Hermenegildo Anglada Camarasa (1871–1959), known in Catalan as Hermenegild (or Hermen) Anglada Camarasa, was a Catalan and Balearic Spanish painter.

==Life and career==
Born in Barcelona, he studied there at the Llotja School. His early work had the clear academic imprint of his teacher, Modest Urgell.

In 1894 he moved to Paris, and studied at the Académie Julian. He adopted a more personal style, after that of Degas and Toulouse-Lautrec, with their depictions of nocturnal and interior subjects. But his work was also marked by the intense colors which presaged the arrival of Fauvism. Lively brushwork reveals strong Oriental and Arab influences. Allied with the Vienna Secession movement, his decorative style draws comparison to Gustav Klimt.

One of his most important works is a portrait of Sonia Klamery.

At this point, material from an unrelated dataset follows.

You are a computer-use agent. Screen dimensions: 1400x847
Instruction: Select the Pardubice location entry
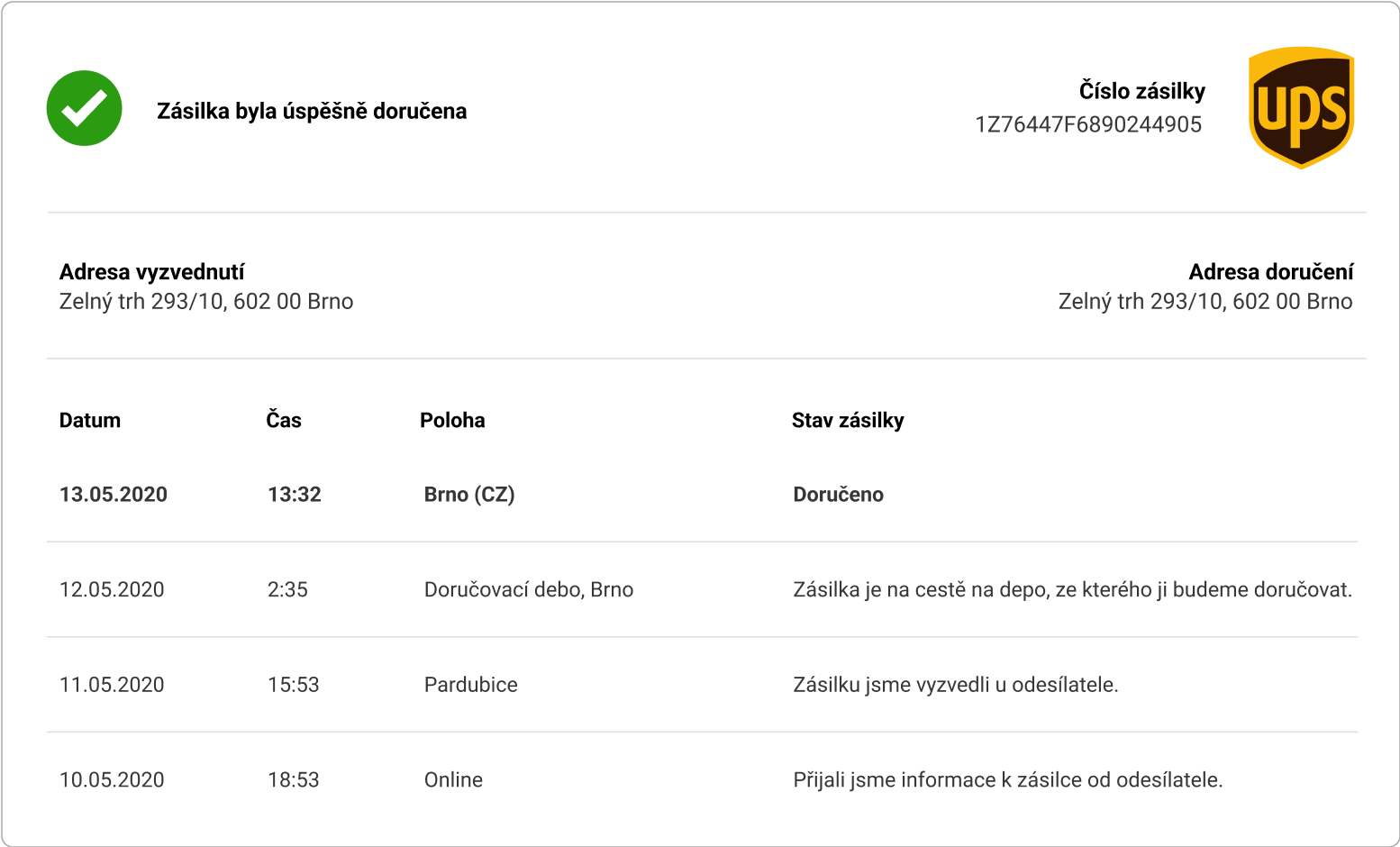471,685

He died in Pollença, on the island of Mallorca, and is commemorated by a bronze bust on the 'Pine Walk' at Port de Pollença.

==Bibliography==
- Hutchinson Harris, S. The art of Anglada-Camarasa, London 1929.
- Fontbona, Francesc & Miralles, Francesc. Anglada-Camarasa. Barcelona: Polígrafa, 1981.
- Fontbona, Francesc & Miralles, Francesc. Anglada-Camarasa. Dibujos. Catálogo razonado. Barcelona: Editorial Mediterrània, 2006.